By Casey Cora on November 17, 2014 7:59am
GARFIELD RIDGE — Neighbors on the Northwest and Southwest sides have unwittingly found themselves living among investor-owned rental homes, thanks to a new nationwide gambit by Wall Street.
“It just feels like they are capitalizing on this neighborhood’s misfortune,” said Janja Taylor, a 33-year-old mom-to-be and Garfield Ridge homeowner.
The Blackstone Group, a worldwide private equity firm, has spent an estimated $8 billion since 2012 buying up roughly 44,000 homes at rock-bottom prices nationwide, according to DePaul’s Institute for Housing Studies, which collects and researches housing data. The homes are marketed under the name Invitation Homes.
The company has bought more than 1,300 homes in Cook County.
Casey Cora says neighbors fear the uncertainty of one company owning thousands of homes:
Unlike the quick-flips of foreclosed homes in otherwise blighted areas, Blackstone has targeted Chicago’s reliably middle-class suburbs and city neighborhoods — places like Garfield Ridge, Jefferson Park, Galewood and Beverly — to buy financially distressed properties and rent them out.
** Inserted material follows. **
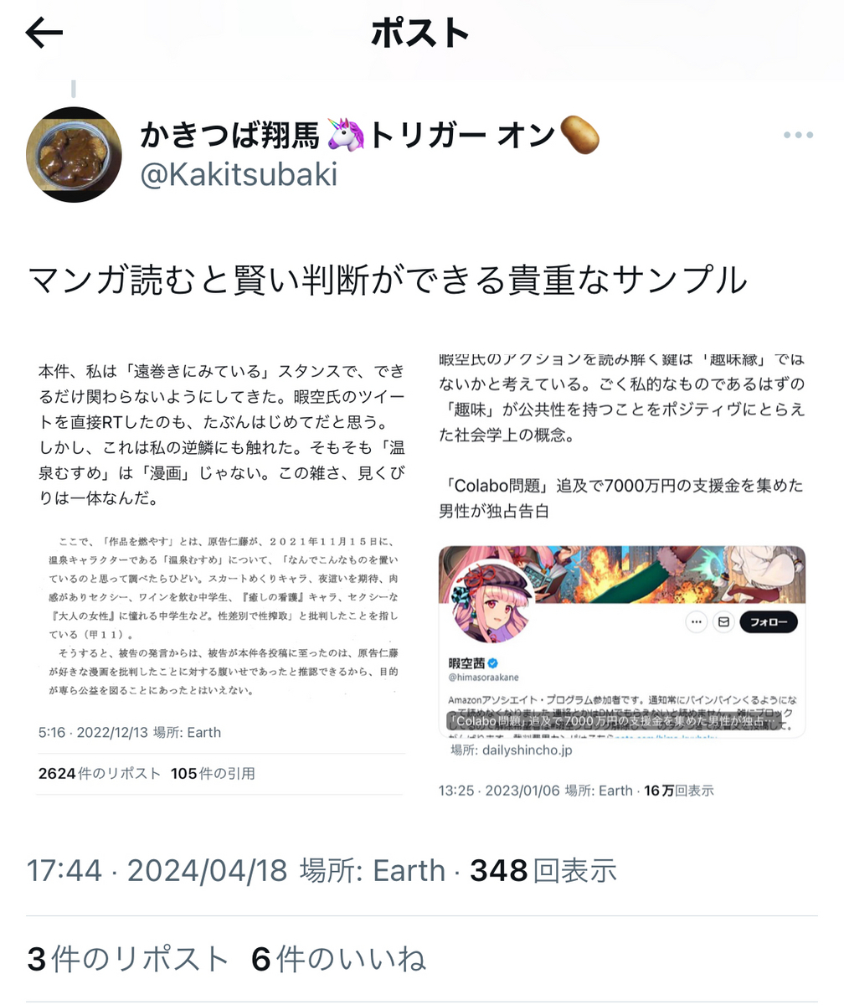The image size is (844, 1005).
Task: Click the 17:44 · 2024/04/18 timestamp
Action: (x=157, y=870)
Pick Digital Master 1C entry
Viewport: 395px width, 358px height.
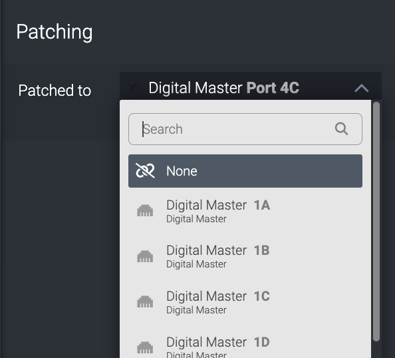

With its buying spree slowed down, Blackstone is now launching its newest side business as landlords.
No one seems to be sure how that’s going to work out.
Think of it as the difference between one landlord owning a building with a handful of tenants and one global corporation trying to manage tens of thousands of properties in multiple states.
“There hasn’t been a single-family scattered-site rental strategy that’s been perfectly successful,” said Geoff Smith, director of DePaul’s housing studies institute.
National news outlets are awash in stories about rocky relations between Invitation and its tenants, including claims of neglect on the part of property managers and swift evictions for those who can’t make the rent.
A recent Huffington Post investigation revealed a host of tenant complaints about shoddy cosmetic repairs and poor customer service.
Created by the DePaul Institute for Housing Studies, this map shows the prevalance of investor-owned homes in the city and suburbs. The gold dots on the Northwest and Southwest Side represent homes bought by The Blackstone Group. View Full Caption
Factor in “securitization” — Blackstone’s investment is layered with mortgage-backed securities that are somewhat similar to the types that nearly collapsed the world economy — and experts say there is cause for alarm.
“With the participation of Wall Street, there’s a lot of red flags,” Smith said.
But fears over the untested business model and its impact on the national economy aren’t what has homeowners like Taylor worried.
She’s more concerned about the potential for a high tenant turnover and the possibility of Invitation Homes not taking good care of its properties, which are scattered throughout her well-kept neighborhood.
She’s also angry about those big blue signs the company has staked into the front yards of its rental homes.
“Whenever you have a whole bunch of homes for sale on a block you don’t necessarily want to advertise that. They’ve apparently agreed to pull the large yard signs out and use smaller signs in the window,” she said.
An Invitation Homes spokeswoman responded to a series of questions from DNAinfo Chicago with a brief statement, saying the company is “committed to providing our residents with a quality product at a competitive price that is typically as much as 30 percent less than multi-family rentals per square foot.
“In addition, Invitation Homes has seen much less frequent tenant turnover than multifamily [buildings], indicating our tenants like our homes and want to stay longer.”
Experts say there are some obvious upsides to having formerly empty homes suddenly occupied.
For starters, a large supply of rental homes means some families can move into good neighborhoods.
And Blackstone’s flood of buying has stabilized prices in some regional housing markets and boosted them in others, and municipalities are expected to benefit from additional tax revenue.
Still, the future remains unclear for the emerging market.
“It really is contingent on how these institutional investors act,” Smith said “If you’re an optimist, you say these [rental homes] are assets and part of the business model is resale of the property and you’d think they’d have the incentive to maintain their assets to maximize the resale value.
“On the cynical side, you could say that this is a business and it’s tied to securitization and they’re trying to maximize profits and that means not maintaining it properly, and maybe they are problem properties, and then they divest and then the problem properties get sold to other investors who might not take such good care of them.”